Specification Curve is a Python package that performs specification curve analysis.
Project description
Specification Curve
Specification Curve is a Python (3.6+) package that performs specification curve analysis.
Free software: MIT license
Documentation: https://specification-curve.readthedocs.io.
Quickstart
You can run this package right now in Google Colab
Running
from specification_curve import specification_curve as specy
from specification_curve import example as scdata
df = scdata.load_example_data1()
y_endog = 'y1'
x_exog = 'x1'
controls = ['c1', 'c2', 'group1', 'group2']
sc = specy.SpecificationCurve(df, y_endog, x_exog, controls,
cat_expand=['group2'])
sc.fit()
sc.plot()
produces
Grey squares (black lines when there are many specifications) show whether a variable is included in a specification or not. Blue markers and error bars show whether the coefficient is significant (0.05).
++++
* Direction a: In the records, copy verbatim the lines from the line containing "What do you see at coordinates (996, 751)" through the line containing "(192, 192).".

* Dataset records:
++++
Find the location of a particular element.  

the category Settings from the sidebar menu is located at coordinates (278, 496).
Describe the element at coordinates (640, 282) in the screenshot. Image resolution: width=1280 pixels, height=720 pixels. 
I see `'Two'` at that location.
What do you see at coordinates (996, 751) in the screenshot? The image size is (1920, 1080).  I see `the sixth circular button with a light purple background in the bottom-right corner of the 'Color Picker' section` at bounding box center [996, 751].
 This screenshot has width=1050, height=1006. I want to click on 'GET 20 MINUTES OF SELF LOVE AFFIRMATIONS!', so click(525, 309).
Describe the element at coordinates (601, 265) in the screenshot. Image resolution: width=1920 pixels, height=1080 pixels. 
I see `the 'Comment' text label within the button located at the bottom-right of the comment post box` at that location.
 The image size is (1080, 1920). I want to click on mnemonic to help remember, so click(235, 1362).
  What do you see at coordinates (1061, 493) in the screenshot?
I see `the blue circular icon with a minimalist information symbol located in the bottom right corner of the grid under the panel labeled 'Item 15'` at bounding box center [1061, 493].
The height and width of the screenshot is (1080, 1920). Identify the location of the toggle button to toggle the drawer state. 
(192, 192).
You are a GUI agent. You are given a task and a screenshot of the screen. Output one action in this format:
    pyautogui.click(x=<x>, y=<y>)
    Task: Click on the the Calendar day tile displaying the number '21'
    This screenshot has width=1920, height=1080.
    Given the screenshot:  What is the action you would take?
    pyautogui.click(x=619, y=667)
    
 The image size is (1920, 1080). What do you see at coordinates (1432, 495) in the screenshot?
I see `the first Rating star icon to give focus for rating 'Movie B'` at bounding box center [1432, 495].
++++
* Direction b: List every variable name in the controls list of the Specification Curve package description.

* Task solution a:
What do you see at coordinates (996, 751) in the screenshot? The image size is (1920, 1080).  I see `the sixth circular button with a light purple background in the bottom-right corner of the 'Color Picker' section` at bounding box center [996, 751].
 This screenshot has width=1050, height=1006. I want to click on 'GET 20 MINUTES OF SELF LOVE AFFIRMATIONS!', so click(525, 309).
Describe the element at coordinates (601, 265) in the screenshot. Image resolution: width=1920 pixels, height=1080 pixels. 
I see `the 'Comment' text label within the button located at the bottom-right of the comment post box` at that location.
 The image size is (1080, 1920). I want to click on mnemonic to help remember, so click(235, 1362).
  What do you see at coordinates (1061, 493) in the screenshot?
I see `the blue circular icon with a minimalist information symbol located in the bottom right corner of the grid under the panel labeled 'Item 15'` at bounding box center [1061, 493].
The height and width of the screenshot is (1080, 1920). Identify the location of the toggle button to toggle the drawer state. 
(192, 192).

* Task solution b: c1, c2, group1, group2